Prompt =>
Throughout the records below, find each line holding "computer" and copy it.

◆ ◆ ◆

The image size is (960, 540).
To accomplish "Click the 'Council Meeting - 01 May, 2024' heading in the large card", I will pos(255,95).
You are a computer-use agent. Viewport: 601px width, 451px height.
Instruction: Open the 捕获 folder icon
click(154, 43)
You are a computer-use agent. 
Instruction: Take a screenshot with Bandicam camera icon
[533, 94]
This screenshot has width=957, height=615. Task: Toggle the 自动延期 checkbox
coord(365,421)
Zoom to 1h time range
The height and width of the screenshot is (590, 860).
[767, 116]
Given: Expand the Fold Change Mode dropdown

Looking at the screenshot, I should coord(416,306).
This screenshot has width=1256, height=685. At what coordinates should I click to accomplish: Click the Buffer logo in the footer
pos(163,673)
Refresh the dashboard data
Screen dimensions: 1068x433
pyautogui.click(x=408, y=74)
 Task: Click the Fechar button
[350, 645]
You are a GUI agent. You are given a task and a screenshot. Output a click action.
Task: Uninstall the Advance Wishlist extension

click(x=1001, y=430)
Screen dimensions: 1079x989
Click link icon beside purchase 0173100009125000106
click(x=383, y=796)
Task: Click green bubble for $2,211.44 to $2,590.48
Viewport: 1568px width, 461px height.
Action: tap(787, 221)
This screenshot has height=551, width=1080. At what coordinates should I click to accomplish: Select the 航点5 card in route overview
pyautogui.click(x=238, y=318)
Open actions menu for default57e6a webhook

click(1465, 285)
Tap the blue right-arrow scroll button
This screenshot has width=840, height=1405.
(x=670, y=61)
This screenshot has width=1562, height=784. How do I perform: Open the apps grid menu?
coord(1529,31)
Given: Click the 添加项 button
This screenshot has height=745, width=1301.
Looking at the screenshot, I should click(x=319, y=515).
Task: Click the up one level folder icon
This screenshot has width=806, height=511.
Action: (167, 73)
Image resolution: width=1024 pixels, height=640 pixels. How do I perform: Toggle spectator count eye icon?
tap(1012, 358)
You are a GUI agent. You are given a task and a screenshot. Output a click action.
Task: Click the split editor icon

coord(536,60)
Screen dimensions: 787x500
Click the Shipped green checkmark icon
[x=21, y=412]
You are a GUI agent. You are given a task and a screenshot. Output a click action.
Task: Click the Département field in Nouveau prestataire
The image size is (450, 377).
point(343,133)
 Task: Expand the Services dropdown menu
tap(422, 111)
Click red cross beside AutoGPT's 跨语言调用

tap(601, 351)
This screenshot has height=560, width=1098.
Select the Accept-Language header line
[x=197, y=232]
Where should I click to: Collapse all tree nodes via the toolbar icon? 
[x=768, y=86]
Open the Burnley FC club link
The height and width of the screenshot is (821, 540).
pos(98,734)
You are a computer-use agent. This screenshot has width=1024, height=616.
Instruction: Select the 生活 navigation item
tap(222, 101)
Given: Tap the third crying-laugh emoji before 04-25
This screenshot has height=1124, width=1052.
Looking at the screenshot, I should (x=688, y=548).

◆ ◆ ◆

Answer area =>
You are a computer-use agent. Viewport: 601px width, 451px height.
You are a computer-use agent. 
You are a computer-use agent. This screenshot has width=1024, height=616.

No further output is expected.